→ **Work to be completed**: Each entry below should appear again exactly as written, without pictures.

→ **Data supplied**:
___
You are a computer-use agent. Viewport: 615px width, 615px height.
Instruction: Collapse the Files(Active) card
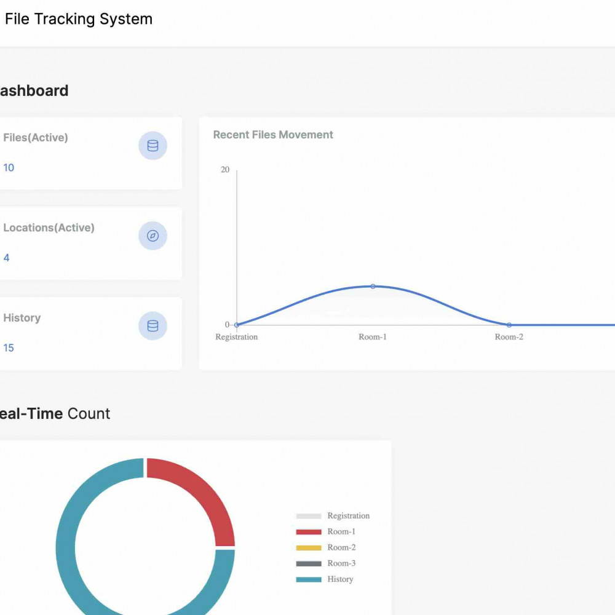pyautogui.click(x=34, y=137)
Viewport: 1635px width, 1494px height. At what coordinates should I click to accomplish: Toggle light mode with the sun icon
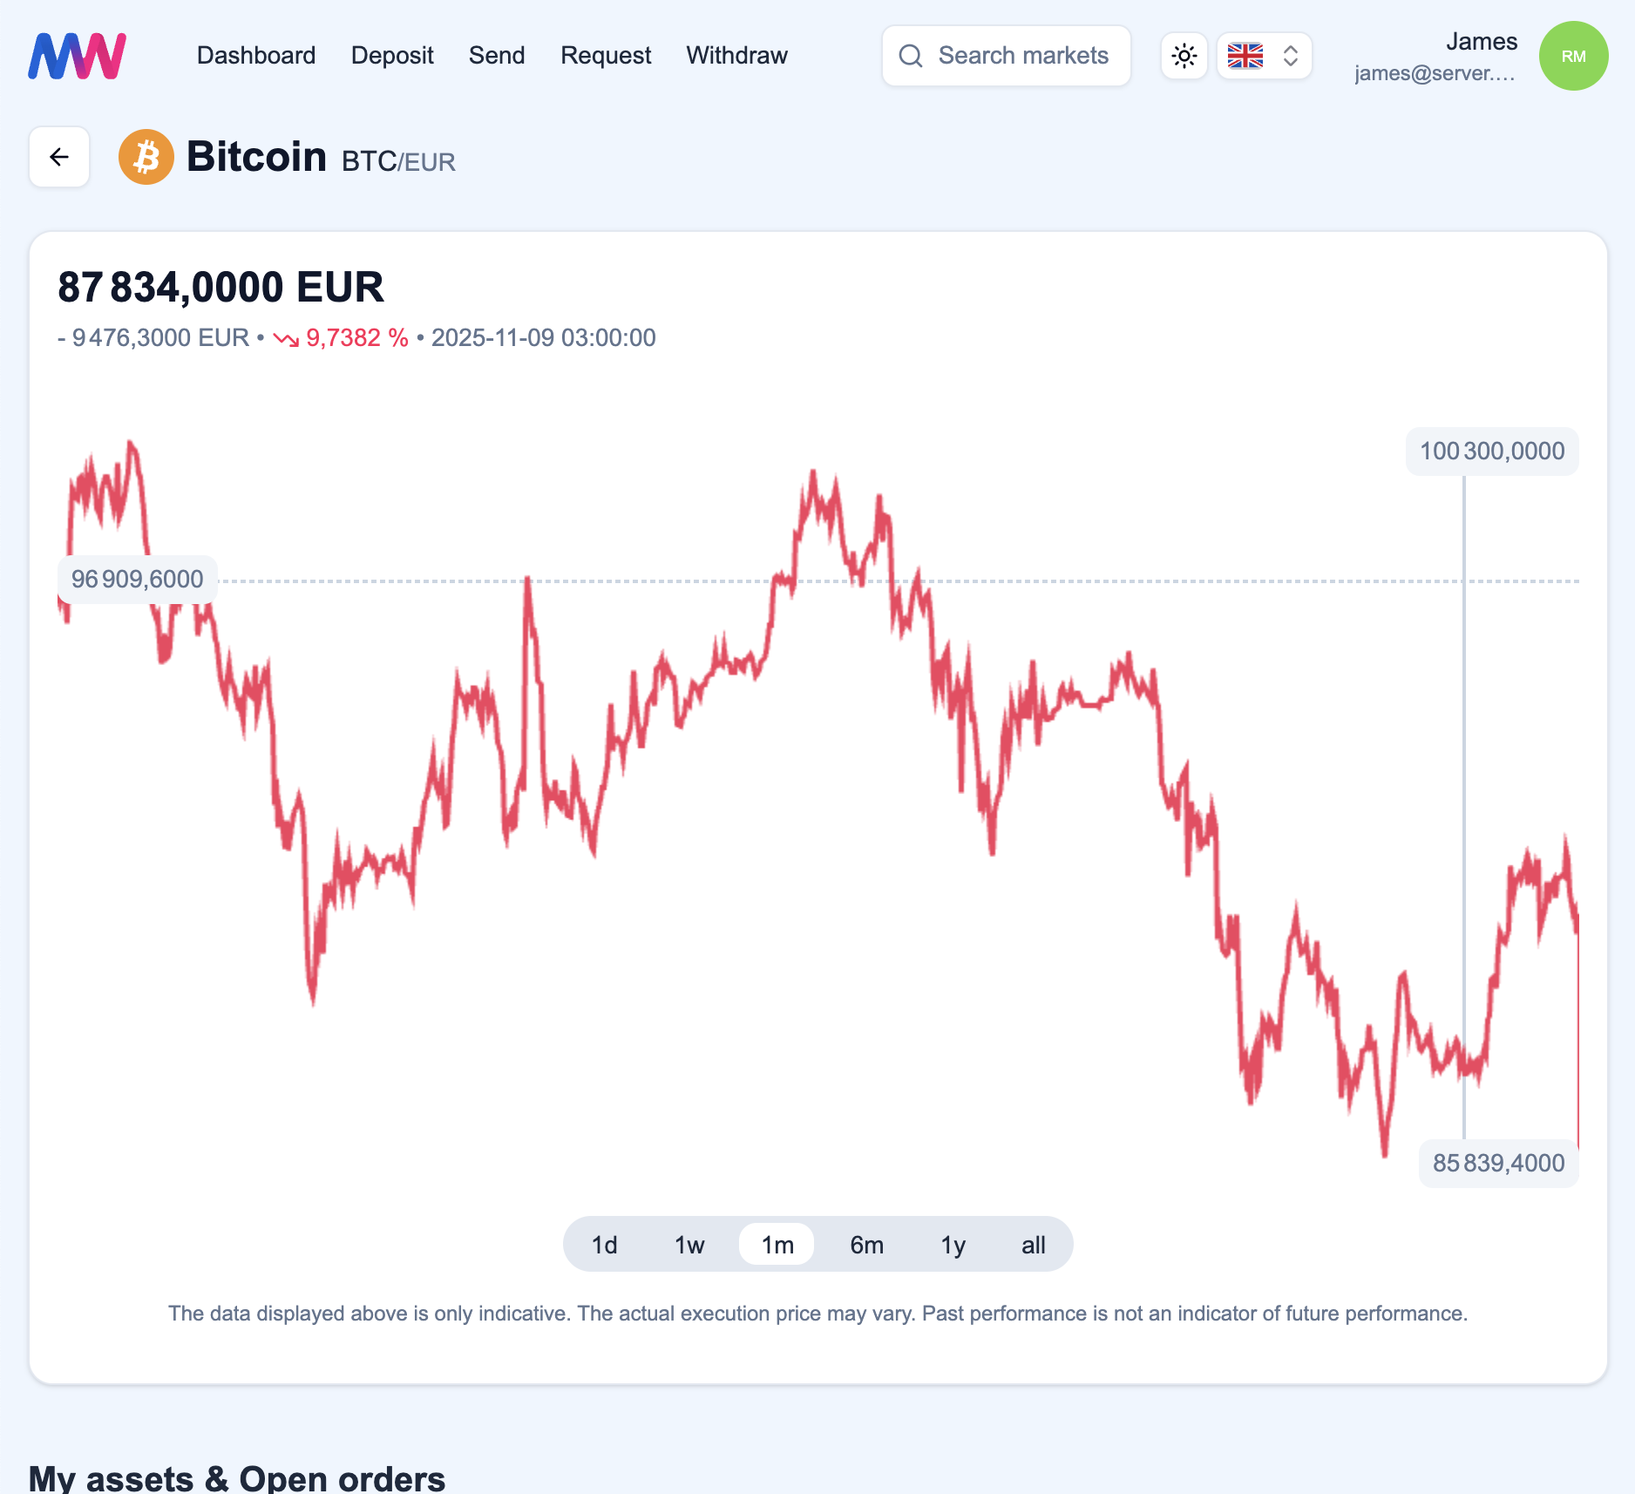coord(1184,55)
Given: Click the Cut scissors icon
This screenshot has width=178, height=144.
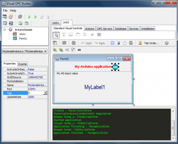Looking at the screenshot, I should [x=119, y=43].
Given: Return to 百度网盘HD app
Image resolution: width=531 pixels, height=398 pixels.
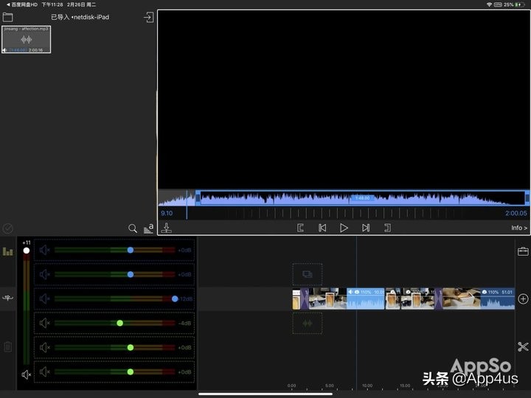Looking at the screenshot, I should pos(24,4).
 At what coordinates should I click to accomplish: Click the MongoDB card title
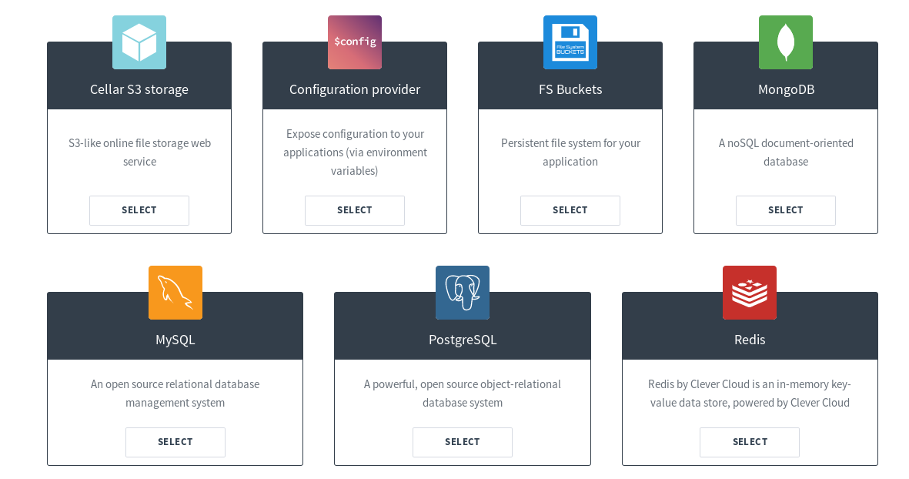point(786,89)
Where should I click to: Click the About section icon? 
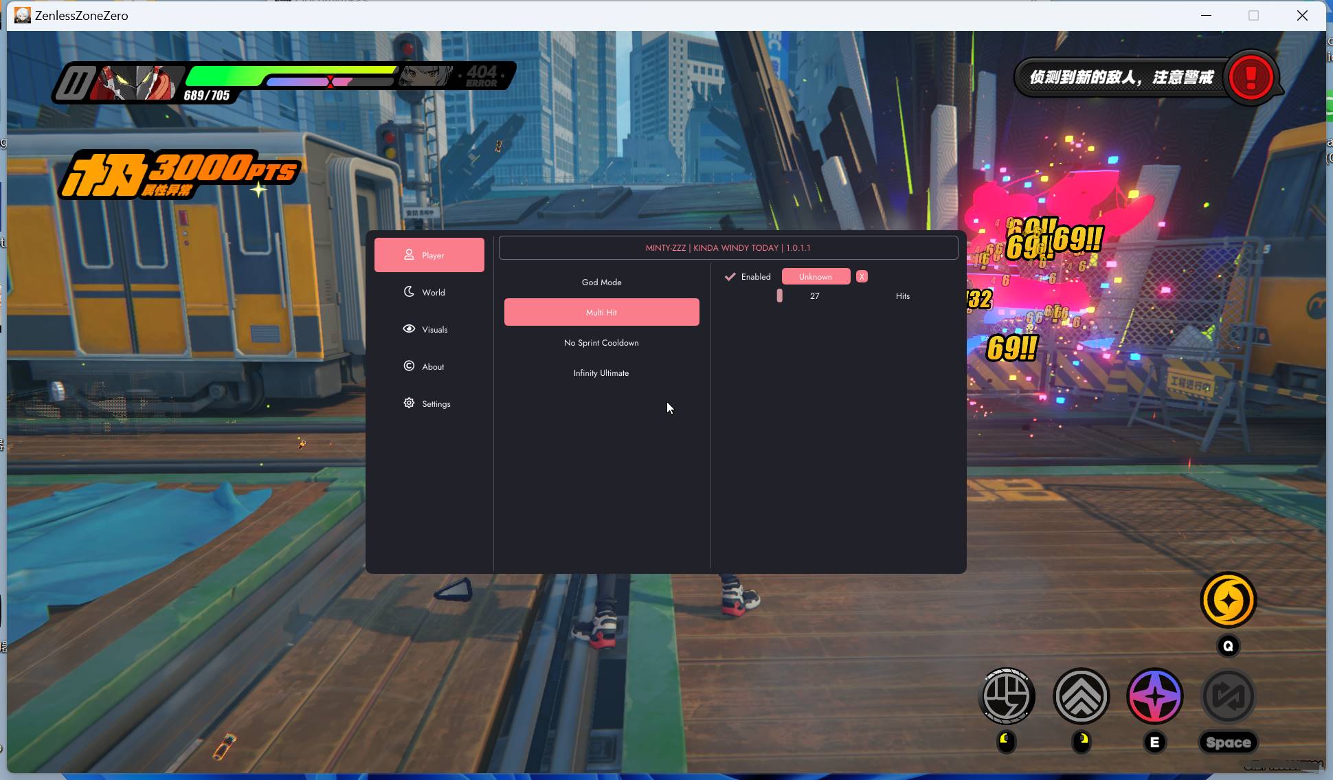410,366
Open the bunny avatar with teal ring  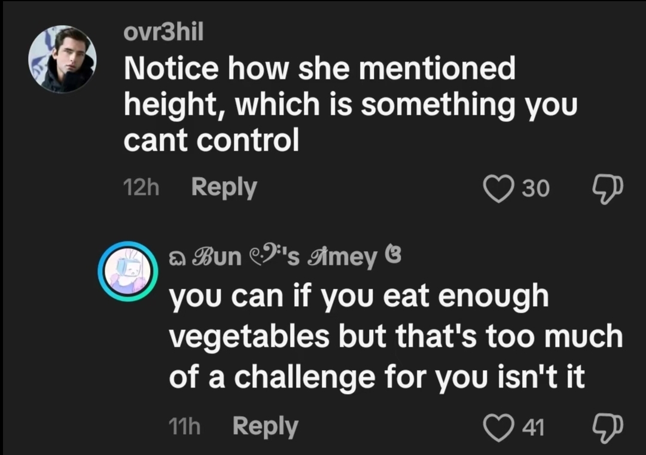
___
→ **Result**:
You are a computer-use agent. Viewport: 615px width, 615px height.
Instruction: Collapse the Files(Active) card
pyautogui.click(x=34, y=137)
Viewport: 1635px width, 1494px height. At what coordinates should I click to accomplish: Toggle light mode with the sun icon
coord(1184,55)
Given: Click the Cut scissors icon
This screenshot has width=178, height=144.
Looking at the screenshot, I should [x=119, y=43].
Given: Return to 百度网盘HD app
Image resolution: width=531 pixels, height=398 pixels.
Looking at the screenshot, I should pos(24,4).
 At what coordinates should I click to accomplish: Click the MongoDB card title
point(786,89)
Where should I click to: Click the About section icon? 
410,366
Open the bunny avatar with teal ring  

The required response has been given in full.